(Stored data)
== Segment start ==

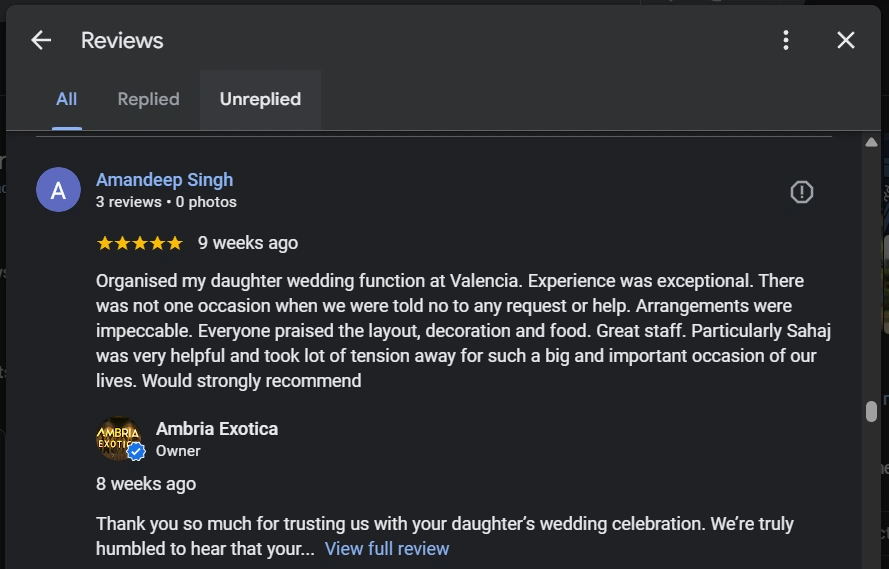Image resolution: width=889 pixels, height=569 pixels.
Task: Click the blue verified badge icon
Action: pyautogui.click(x=136, y=452)
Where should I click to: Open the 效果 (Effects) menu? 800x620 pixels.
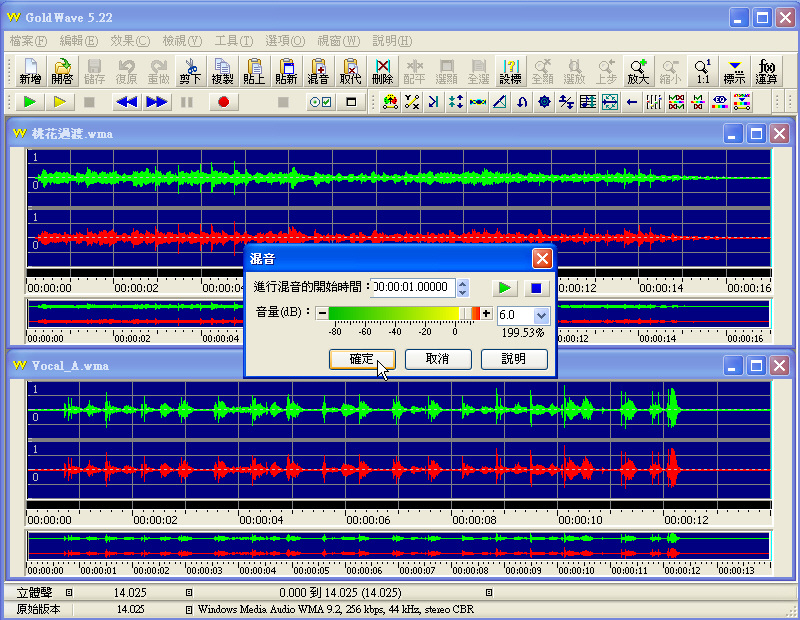(130, 41)
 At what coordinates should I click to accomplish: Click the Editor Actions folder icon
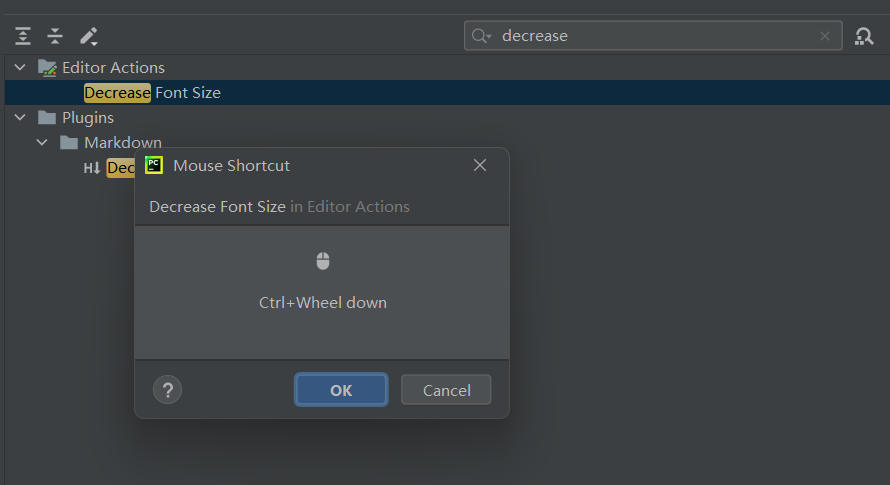click(x=47, y=68)
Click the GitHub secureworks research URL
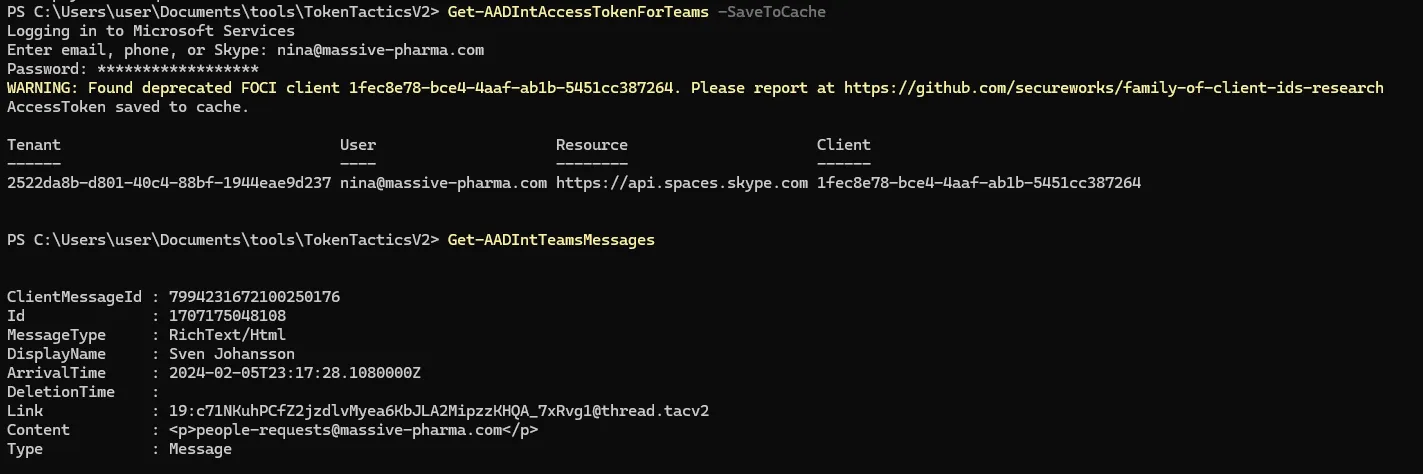1423x474 pixels. (1113, 88)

== Segment end ==

» **Aim of the exercise**
From the line containing "Where should I" down to the last line of the data above, transcribe exactly those lines and no others; omit the pictures.

» **Answer area**
Where should I click to: Open the 效果 (Effects) menu? 800x620 pixels.
(130, 41)
 At what coordinates should I click to accomplish: Click the Editor Actions folder icon
click(x=47, y=68)
Click the GitHub secureworks research URL
1423x474 pixels. (1113, 88)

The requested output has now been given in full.